Records:
>> Begin

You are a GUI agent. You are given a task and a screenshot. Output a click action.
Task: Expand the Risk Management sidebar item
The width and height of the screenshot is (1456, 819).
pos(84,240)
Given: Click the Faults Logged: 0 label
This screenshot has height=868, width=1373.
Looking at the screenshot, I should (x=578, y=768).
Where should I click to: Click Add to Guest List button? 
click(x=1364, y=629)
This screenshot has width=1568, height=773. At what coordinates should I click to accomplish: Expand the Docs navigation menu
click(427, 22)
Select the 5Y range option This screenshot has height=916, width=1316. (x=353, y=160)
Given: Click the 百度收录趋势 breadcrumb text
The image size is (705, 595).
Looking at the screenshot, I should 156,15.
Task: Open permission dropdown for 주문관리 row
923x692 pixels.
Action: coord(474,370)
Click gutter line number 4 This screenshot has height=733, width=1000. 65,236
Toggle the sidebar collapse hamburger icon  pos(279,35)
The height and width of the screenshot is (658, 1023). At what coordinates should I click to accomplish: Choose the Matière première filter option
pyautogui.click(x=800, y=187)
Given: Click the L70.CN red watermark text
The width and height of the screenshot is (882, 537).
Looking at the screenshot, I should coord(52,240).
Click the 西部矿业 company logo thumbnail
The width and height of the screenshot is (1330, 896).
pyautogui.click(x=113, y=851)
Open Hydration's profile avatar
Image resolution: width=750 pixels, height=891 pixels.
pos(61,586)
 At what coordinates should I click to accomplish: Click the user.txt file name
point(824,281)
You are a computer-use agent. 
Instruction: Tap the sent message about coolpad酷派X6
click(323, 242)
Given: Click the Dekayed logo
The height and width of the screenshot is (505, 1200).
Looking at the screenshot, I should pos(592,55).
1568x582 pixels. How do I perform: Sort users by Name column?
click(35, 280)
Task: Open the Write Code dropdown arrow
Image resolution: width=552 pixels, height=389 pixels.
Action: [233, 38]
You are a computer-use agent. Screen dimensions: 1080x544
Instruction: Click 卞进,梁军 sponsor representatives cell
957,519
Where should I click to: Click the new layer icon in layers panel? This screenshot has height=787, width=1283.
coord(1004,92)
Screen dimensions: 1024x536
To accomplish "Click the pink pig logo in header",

>> End

▶ [Stated task]
Extract, word for word, the part of the listing that opens with the line containing "1568x582 pixels. How" and closes with the final line of the listing, including both of those lines.

▶ [Final answer]
1568x582 pixels. How do I perform: Sort users by Name column?
click(35, 280)
Task: Open the Write Code dropdown arrow
Image resolution: width=552 pixels, height=389 pixels.
Action: [233, 38]
You are a computer-use agent. Screen dimensions: 1080x544
Instruction: Click 卞进,梁军 sponsor representatives cell
957,519
Where should I click to: Click the new layer icon in layers panel? This screenshot has height=787, width=1283.
coord(1004,92)
Screen dimensions: 1024x536
To accomplish "Click the pink pig logo in header",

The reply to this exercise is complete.